Поела, спросила, где душ и уснула в ванной. Чуть не полилось на пол, я успел вовремя, вытащил пробку, вода стала стремительно убывать. Тело ее было чистое без синяков и шишек, как бывает у бродяг или пьяниц. Руки без следов уколов, пизда не бритая. Сунул туда палец, Эля глубоко вздохнула и распахнула глаза. Несколько секунд разглядывала мое туловище, вспоминая, где она. Потом схватила член и вставила себе в оскаленный от счастья рот. Я уже давно разделся, ходил голый, ждал пока она выйдет.
- Пойдем на кровать...
Как всегда, я не хотел никакой акробатики, просто быть сверху. Она потекла только через несколько минут долбежки, сначала внутри была сухая, как обычная равнодушная проститутка. Я разошелся, Эля так сексуально пищала. Складывал ее в замысловатые позиции, глодал губами лицо, будто это любимая жена. Мы барахтались больше часа, иногда перехватывал ее взгляд, мне казалось, она думала, не продешевила ли.

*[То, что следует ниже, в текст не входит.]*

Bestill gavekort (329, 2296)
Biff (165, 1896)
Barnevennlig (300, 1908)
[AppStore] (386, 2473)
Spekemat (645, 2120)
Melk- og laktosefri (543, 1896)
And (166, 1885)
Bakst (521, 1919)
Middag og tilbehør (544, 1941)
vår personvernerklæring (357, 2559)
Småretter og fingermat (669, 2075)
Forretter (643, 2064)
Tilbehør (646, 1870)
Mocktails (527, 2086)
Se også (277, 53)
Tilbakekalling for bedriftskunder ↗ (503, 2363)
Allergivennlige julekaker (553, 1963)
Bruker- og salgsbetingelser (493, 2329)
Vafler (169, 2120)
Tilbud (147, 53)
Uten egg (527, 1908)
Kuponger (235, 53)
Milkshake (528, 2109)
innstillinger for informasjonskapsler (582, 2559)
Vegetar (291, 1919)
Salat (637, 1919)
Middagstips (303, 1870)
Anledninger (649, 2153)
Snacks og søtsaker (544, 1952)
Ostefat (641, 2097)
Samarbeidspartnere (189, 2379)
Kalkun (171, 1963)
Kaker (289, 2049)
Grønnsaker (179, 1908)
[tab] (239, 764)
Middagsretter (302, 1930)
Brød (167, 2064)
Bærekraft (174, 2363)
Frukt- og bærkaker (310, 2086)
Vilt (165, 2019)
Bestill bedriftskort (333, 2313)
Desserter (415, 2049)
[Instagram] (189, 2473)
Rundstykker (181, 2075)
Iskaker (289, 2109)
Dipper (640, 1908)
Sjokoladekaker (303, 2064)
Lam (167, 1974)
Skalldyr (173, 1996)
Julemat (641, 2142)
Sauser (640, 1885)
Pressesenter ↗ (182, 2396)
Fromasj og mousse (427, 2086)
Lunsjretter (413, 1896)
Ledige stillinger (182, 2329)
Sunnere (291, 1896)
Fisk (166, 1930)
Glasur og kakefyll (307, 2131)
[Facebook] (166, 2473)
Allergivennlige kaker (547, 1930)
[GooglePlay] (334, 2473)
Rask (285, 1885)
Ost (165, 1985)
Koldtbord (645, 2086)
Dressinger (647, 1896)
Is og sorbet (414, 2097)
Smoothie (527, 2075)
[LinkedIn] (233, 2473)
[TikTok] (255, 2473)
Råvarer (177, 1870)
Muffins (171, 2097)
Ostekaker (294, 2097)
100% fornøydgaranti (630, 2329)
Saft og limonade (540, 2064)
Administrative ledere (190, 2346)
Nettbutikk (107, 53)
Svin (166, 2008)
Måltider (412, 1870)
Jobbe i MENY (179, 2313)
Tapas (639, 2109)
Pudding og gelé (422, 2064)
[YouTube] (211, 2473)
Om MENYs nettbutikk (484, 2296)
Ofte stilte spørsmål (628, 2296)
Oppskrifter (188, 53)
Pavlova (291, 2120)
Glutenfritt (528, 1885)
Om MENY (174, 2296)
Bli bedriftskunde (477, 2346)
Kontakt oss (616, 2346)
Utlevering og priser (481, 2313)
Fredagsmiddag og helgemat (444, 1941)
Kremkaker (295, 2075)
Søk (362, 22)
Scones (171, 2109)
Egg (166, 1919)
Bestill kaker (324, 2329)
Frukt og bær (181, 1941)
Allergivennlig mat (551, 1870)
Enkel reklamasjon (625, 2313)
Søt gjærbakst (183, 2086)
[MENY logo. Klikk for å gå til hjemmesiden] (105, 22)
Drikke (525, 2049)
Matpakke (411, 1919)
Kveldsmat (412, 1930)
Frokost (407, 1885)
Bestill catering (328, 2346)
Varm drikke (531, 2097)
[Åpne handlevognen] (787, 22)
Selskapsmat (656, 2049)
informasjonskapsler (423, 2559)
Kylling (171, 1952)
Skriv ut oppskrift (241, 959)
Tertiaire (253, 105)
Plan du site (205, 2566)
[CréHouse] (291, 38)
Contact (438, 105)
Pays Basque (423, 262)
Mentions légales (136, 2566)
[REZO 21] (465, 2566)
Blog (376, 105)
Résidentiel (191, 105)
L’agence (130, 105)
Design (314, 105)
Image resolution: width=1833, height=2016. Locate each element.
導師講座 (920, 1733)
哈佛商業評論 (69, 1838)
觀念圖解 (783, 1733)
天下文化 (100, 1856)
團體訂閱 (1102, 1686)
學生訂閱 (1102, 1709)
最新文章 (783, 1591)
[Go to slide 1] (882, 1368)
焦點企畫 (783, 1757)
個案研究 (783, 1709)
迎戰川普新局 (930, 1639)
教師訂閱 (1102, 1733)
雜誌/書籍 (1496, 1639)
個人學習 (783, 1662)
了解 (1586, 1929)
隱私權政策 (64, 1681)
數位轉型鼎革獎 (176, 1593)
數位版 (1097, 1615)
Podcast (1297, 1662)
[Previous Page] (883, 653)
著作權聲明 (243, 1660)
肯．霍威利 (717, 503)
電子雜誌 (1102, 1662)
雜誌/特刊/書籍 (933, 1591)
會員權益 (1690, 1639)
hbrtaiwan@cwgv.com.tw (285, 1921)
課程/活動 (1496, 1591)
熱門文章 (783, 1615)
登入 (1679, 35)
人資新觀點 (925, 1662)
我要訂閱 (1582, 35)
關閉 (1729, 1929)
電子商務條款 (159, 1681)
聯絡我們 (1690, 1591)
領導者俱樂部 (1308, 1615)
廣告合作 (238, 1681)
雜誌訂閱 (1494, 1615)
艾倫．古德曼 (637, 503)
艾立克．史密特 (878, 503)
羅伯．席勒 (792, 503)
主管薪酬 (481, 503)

Долго искала свой «ксиаоми», было заметно – уходить не хочет. Но ночью она мне тут не нужна, не хочу, что бы кто либо, слышал мои крики. Вот она на перекрестке, оглянулась, выбросила буклеты в урну...
Проснулся поздно вечером, оставалось полчаса до закрытия винно-водочных прилавков. Так-то я вполне успевал, но эти синеболы чертовы бегут к самому закрытию, пихаются у касс, все обязаны их пропустить.
Купил все, что нужно без приключений. Домой идти я не собирался, но что бы гулять с бутылкой по улице, необходимо было ее спрятать в какую-нибудь обертку. Общаться с полицией даже по ничтожному поводу не очень хотелось. Стойка с рекламной макулатурой была пуста. Кулек из старой пожелтевшей газеты валялся в пустой корзине. В нее завернул свое пойло и вышел на улицу.
Старая традиция – на скамейке троллейбусной остановки пьянеть и созерцать. Даже зимой, даже в легкую метель и минус пять по Цельсию. Вот, пожалуйста, началось. Какой-то обморок выскочил из супермаркета, прижимая к груди полтораху ослиной мочи под названием «Вишневый день» и побежал по улице. Мельтешение оранжевых жилетов за стеклом, и вслед ворюге рванул узбек «работник торгового зала». Кто-то из алкашей подставил подножку. Несчастный подлетел и пропахал лицом по замерзшему асфальту. И лежит. Дурак. Выбежали бабы в жилетках, кое-как подняли, увели. Где-то разбилась бутылка, хохот и крики, полиция подъехала, в общем, обычный вечер.